# Information shown
::::::

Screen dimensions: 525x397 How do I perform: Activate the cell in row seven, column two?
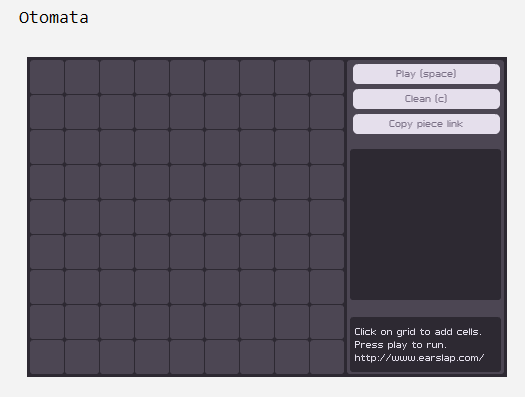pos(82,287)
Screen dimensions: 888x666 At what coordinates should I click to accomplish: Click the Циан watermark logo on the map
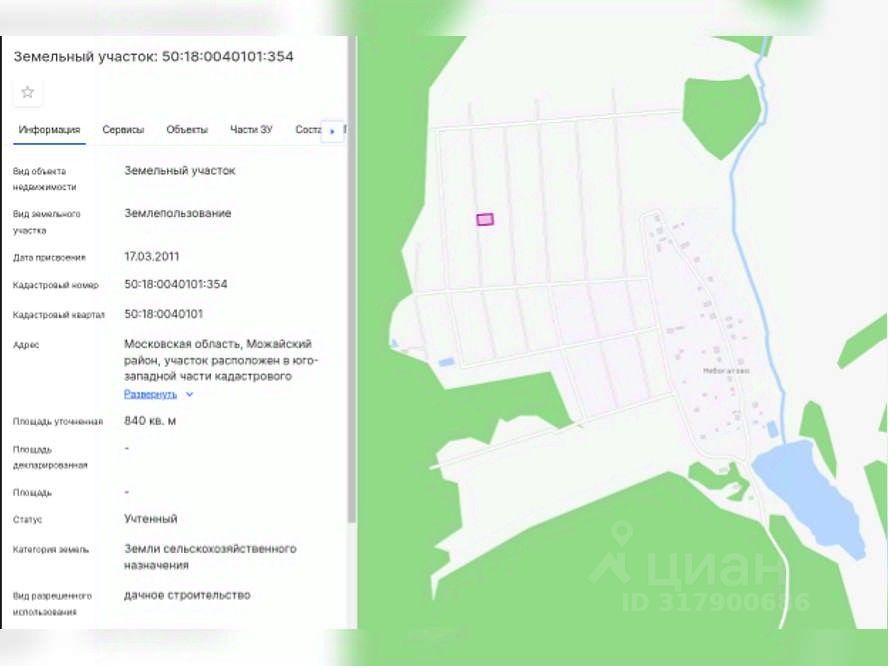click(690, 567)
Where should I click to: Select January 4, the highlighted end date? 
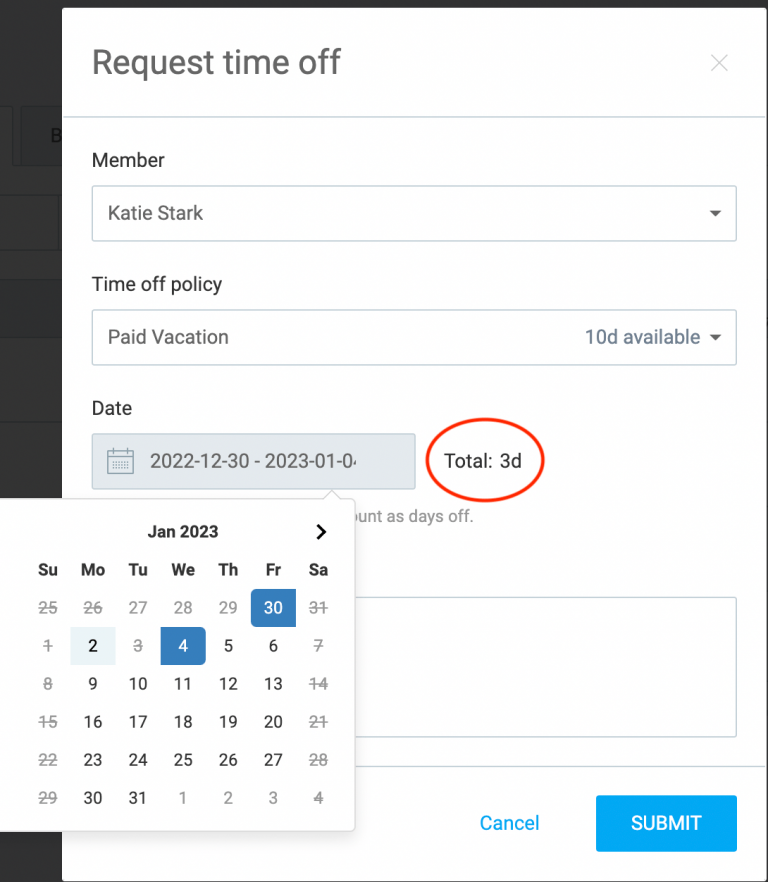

::::::

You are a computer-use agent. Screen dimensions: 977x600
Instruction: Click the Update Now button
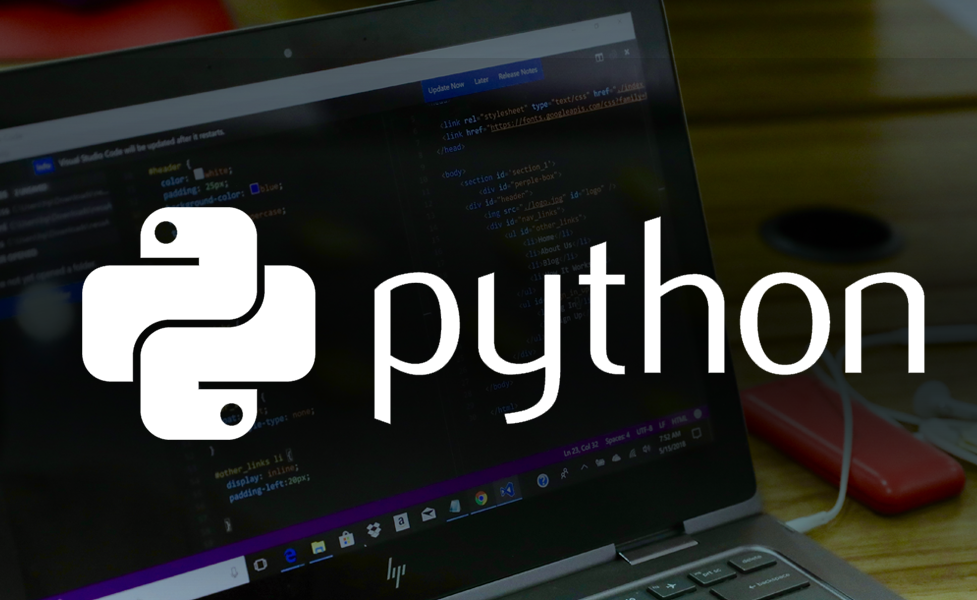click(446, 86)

::::::

# Your objective
Because only one stretch of the records is wanted, please output the lines from the one holding "Screen dimensions: 525x397" through the one holding "Where should I" exactly, both included, and leave every picture out.

# Task output
Screen dimensions: 525x397 How do I perform: Activate the cell in row seven, column two?
pos(82,287)
Screen dimensions: 888x666 At what coordinates should I click to accomplish: Click the Циан watermark logo on the map
click(690, 567)
Where should I click to: Select January 4, the highlighted end date? 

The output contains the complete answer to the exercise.